Si le risque d'un quatrième scrutin depuis 2016 augmente, le scénario de base de la Recherche d’UBS table toujours sur le fait que le parti socialiste obtiendra des votes de dernière minute de la part de l'extrême gauche représentée par Podemos, même si c'est seulement pour empêcher les partis de centre-droite de reprendre le contrôle du gouvernement national.

Pour des raisons différentes, le calendrier budgétaire est plus serré en Italie. Si des élections ont lieu cette année, le nouveau gouvernement n'aura pas le temps d'esquisser un projet de budget pour 2020 et de le faire voter avant la fin de l'année. 

Dans ce cas, les clauses de sauvegarde approuvées par le gouvernement Monti déclencheraient une hausse de la TVA de 3 points de pourcentage (une collecte estimée à 23 milliards d'EUR ou 1,3% du PIB), qui aura sans doute un impact sur la demande intérieure et sur la croissance du PIB.

Les dysfonctionnements politiques et l'incertitude accrue
causent des dommages durables à l'économie.

La saga du Brexit semble aussi influencée par la dégringolade des rendements obligataires et l'empressement à agir de la Banque d'Angleterre. La menace d'une sortie de l'UE sans accord semble plus crédible si les dégâts potentiels sur l'économie peuvent être atténués par un coup de pouce budgétaire et des mesures décisives de la banque centrale. 

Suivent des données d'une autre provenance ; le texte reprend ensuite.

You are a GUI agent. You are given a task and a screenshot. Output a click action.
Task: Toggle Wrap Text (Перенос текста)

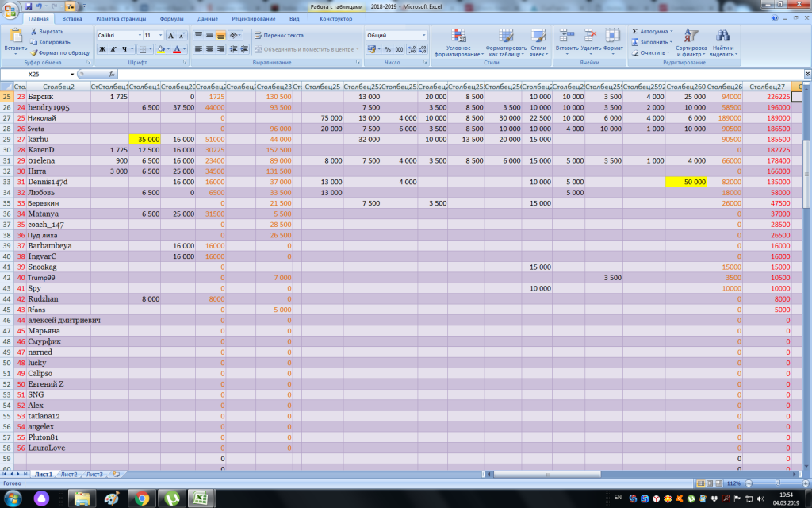(x=279, y=35)
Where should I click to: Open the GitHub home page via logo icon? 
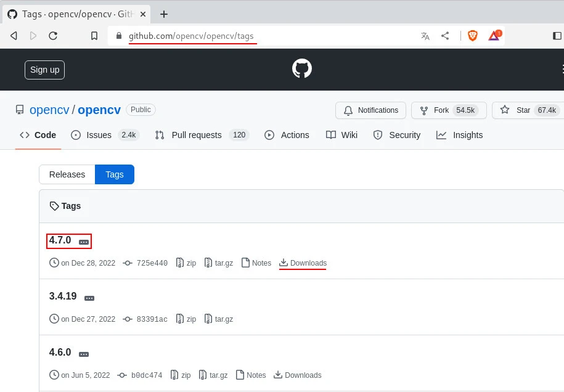pos(301,68)
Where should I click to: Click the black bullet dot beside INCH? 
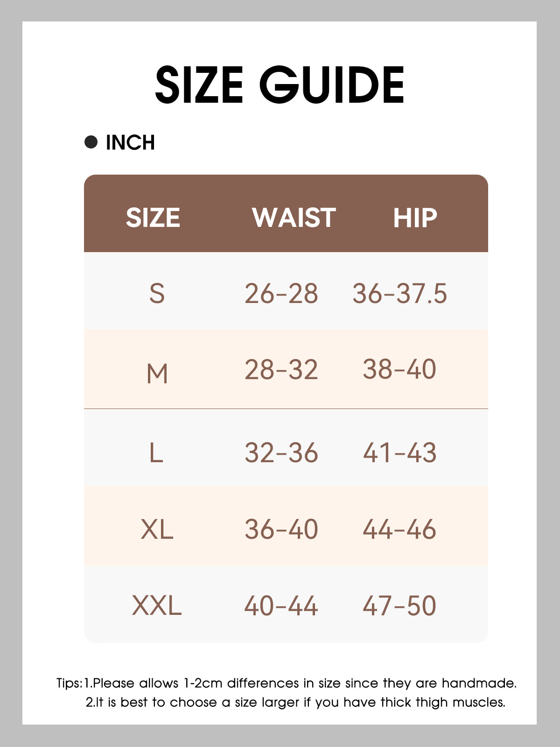[91, 142]
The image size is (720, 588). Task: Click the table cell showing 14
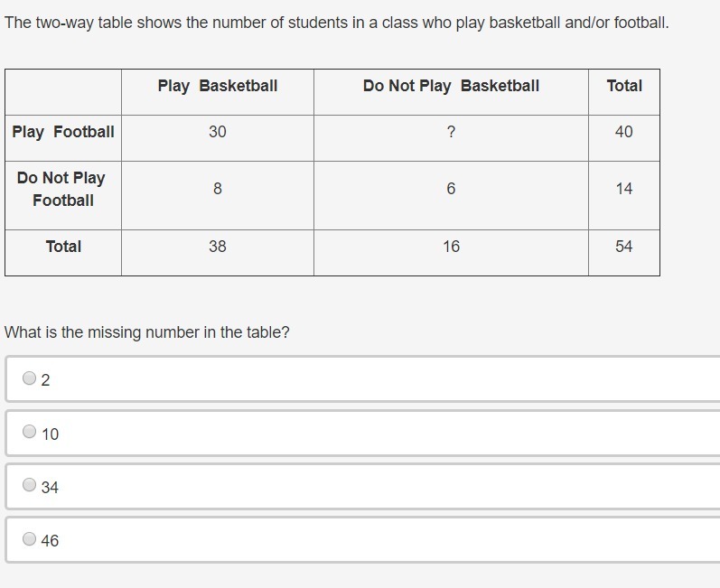click(x=624, y=189)
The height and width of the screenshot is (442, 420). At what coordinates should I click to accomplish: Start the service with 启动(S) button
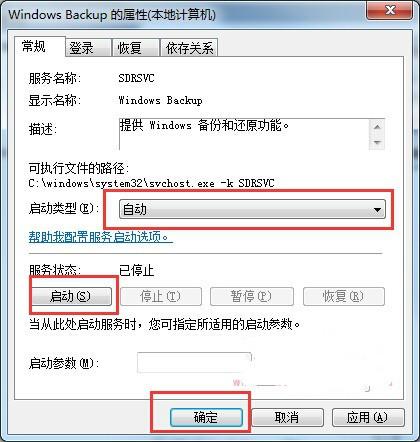tap(71, 296)
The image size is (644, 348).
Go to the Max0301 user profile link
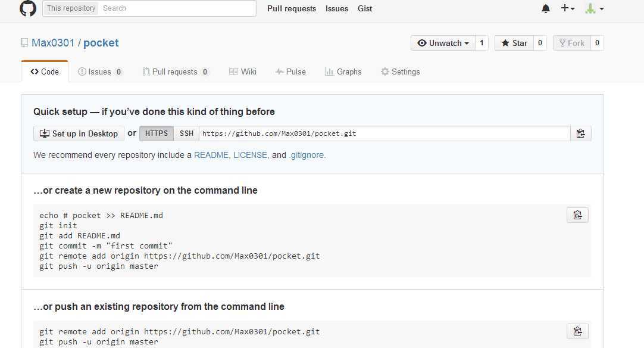pyautogui.click(x=53, y=43)
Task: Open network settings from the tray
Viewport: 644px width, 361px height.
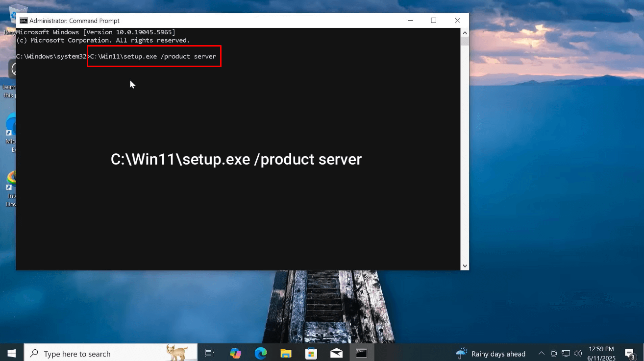Action: pyautogui.click(x=566, y=353)
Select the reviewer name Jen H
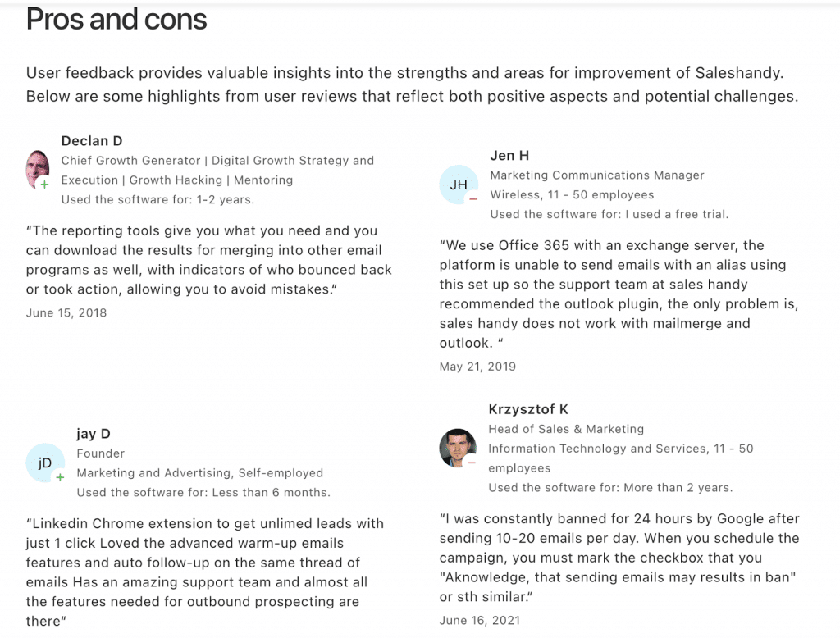This screenshot has height=638, width=840. 509,155
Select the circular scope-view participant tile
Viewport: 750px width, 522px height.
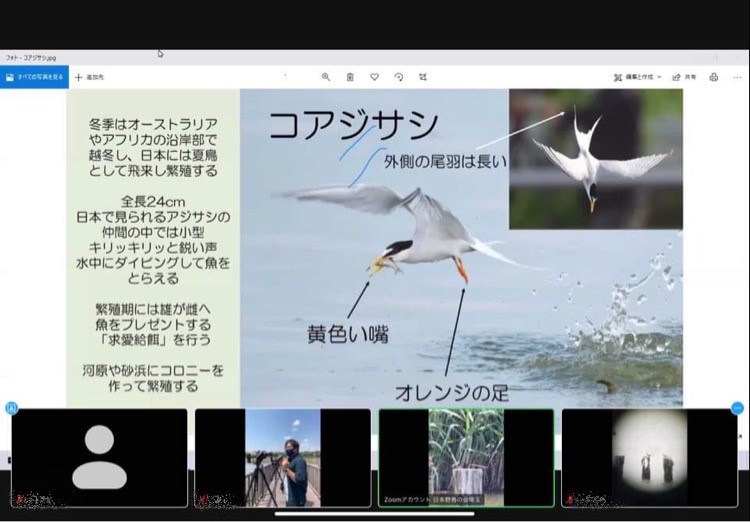tap(649, 457)
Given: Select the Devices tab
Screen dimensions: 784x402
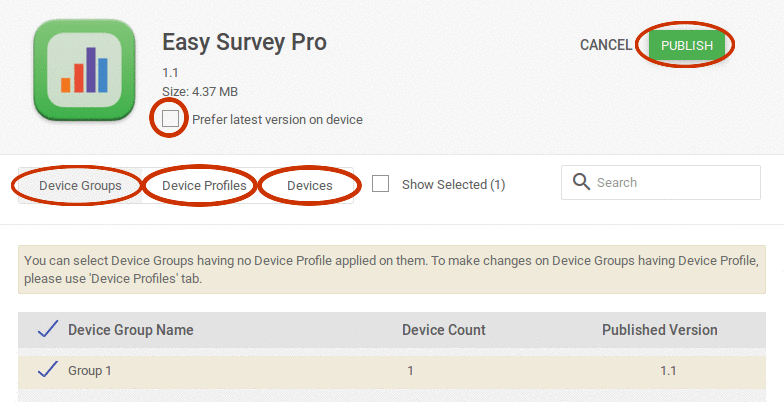Looking at the screenshot, I should click(310, 186).
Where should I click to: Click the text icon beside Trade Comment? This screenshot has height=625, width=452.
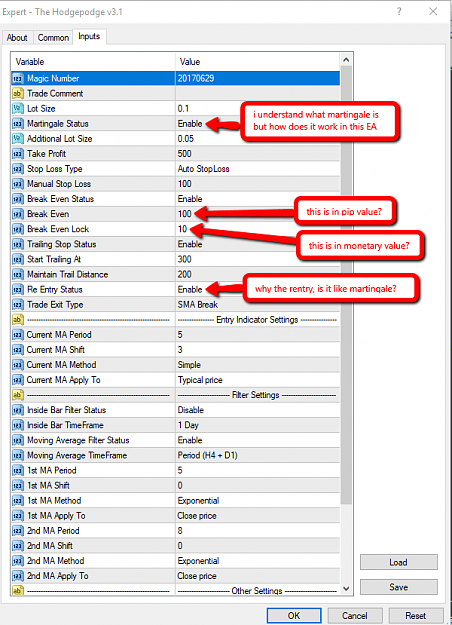(x=18, y=94)
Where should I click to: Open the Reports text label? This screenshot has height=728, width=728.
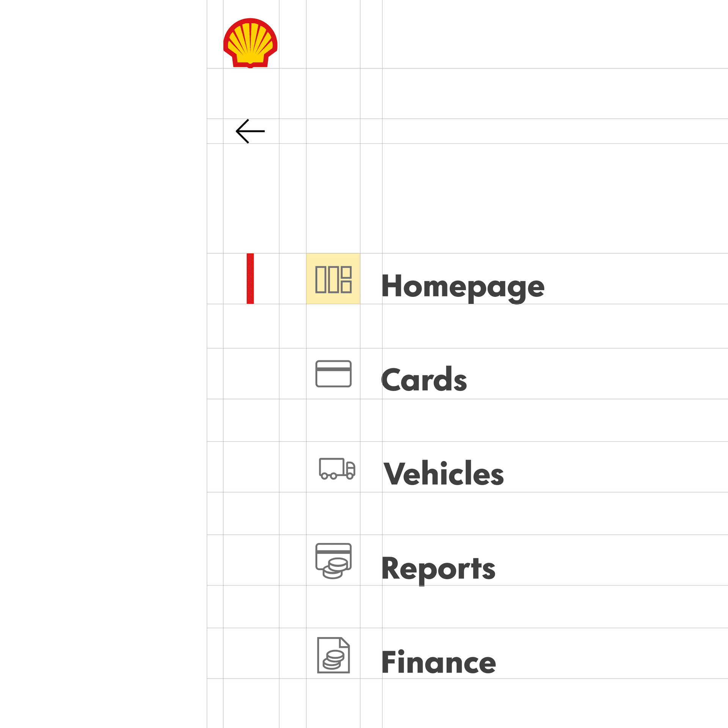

Une politique malsaine à long terme

Dans l'ensemble, on peut affirmer que la succession des réductions de taux d'intérêt et de programmes de rachat d'obligations depuis la Grande crise financière ont eu des conséquences politiques néfastes. Certains politiciens semblent avoir l'impression que, finalement, les banques centrales amortiront les effets négatifs de leurs manœuvres périlleuses sur l'économie et sur les budgets.

Même si le soutien à court terme est avéré, les dysfonctionnements politiques et l'incertitude accrue causent des dommages durables à l'économie. Ils se traduisent par des primes de risque et un coût du capital plus élevés, des taux de croissance structurelle plus faibles et des valorisations en berne. 

Aussi, cette combinaison de risques politiques et cycliques soutient la position de la Recherche d’UBS de sous-pondérer les actions de la zone euro et du Royaume-Uni au sein des actions des marchés mondiaux développés.